[Word and element pointing entries]
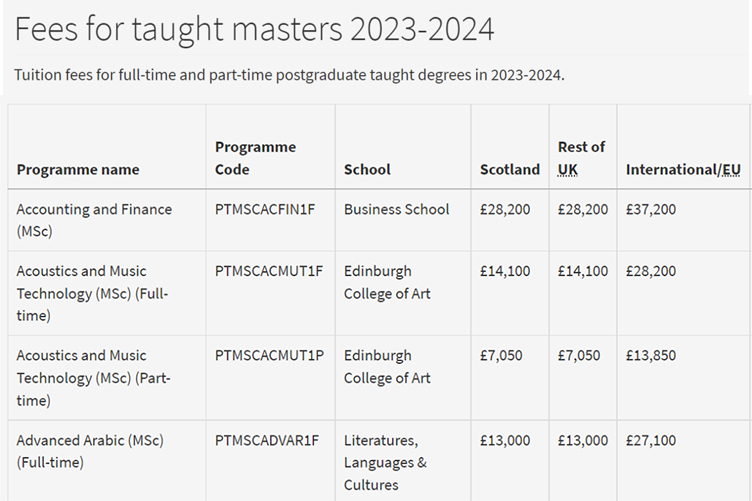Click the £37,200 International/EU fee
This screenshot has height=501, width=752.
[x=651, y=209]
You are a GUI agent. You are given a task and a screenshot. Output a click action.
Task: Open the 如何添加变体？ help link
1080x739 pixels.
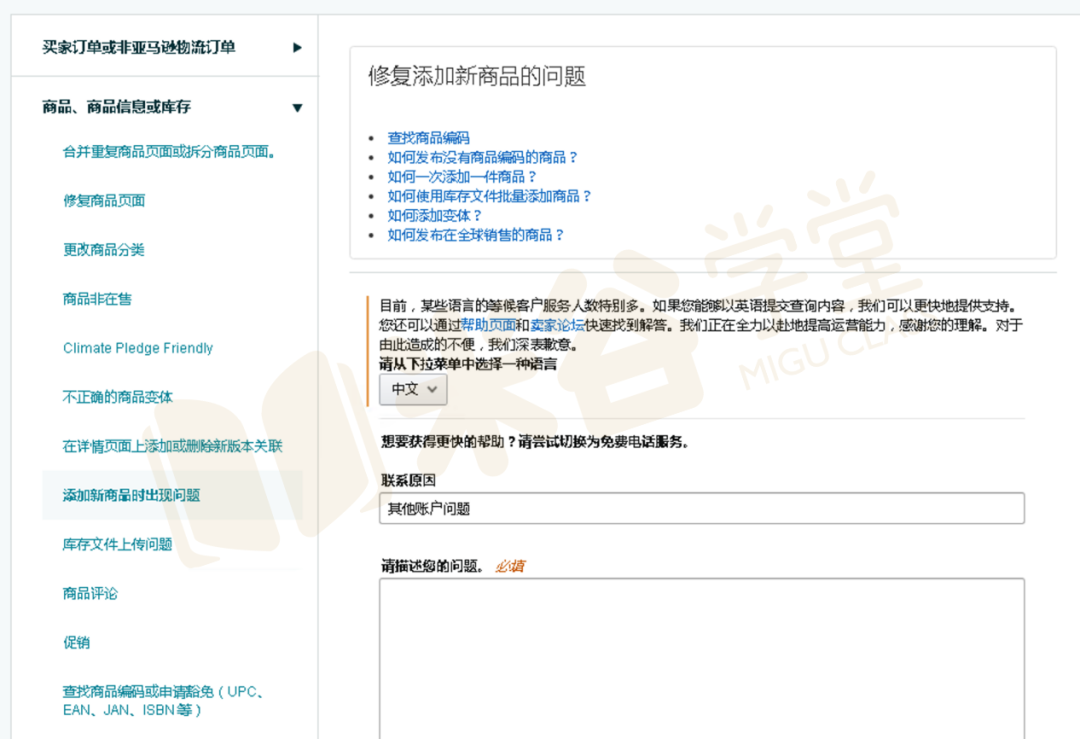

> INSTRUCTION
Set down all of the lines in the material again exactly as they appear, leaving the pictures out.

> TASK RESPONSE
Click the £37,200 International/EU fee
This screenshot has height=501, width=752.
[x=651, y=209]
You are a GUI agent. You are given a task and a screenshot. Output a click action.
Task: Open the 如何添加变体？ help link
1080x739 pixels.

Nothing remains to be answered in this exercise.